__Aim of the task__: Each line of the listing that includes "agent" should be reported.

__Stored data__:

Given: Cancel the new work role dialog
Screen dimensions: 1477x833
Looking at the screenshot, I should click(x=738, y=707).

==

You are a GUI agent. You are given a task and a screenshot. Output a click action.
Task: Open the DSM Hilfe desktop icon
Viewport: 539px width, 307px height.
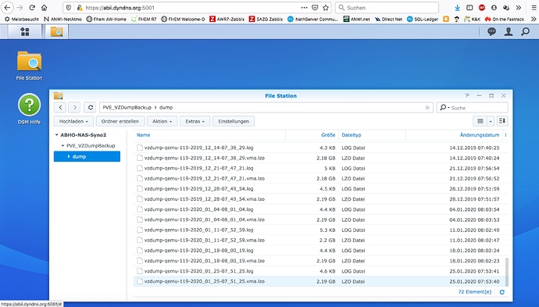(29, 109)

==

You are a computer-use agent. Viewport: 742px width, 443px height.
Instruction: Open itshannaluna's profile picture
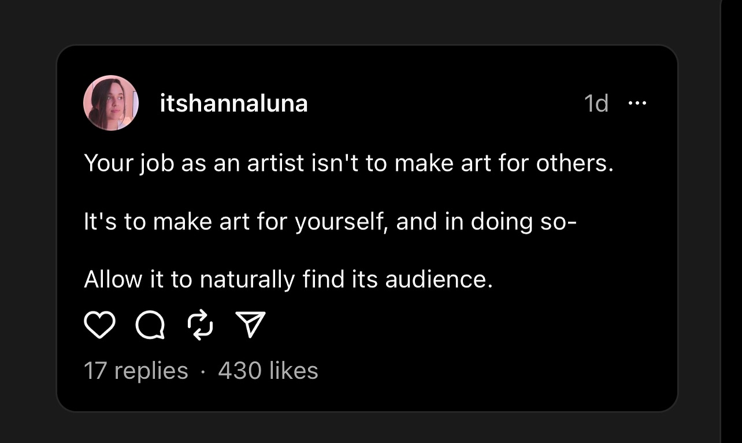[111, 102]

__Answer area__:
You are a GUI agent. You are given a task and a screenshot. Output a click action.
You are a computer-use agent. Viewport: 742px width, 443px height.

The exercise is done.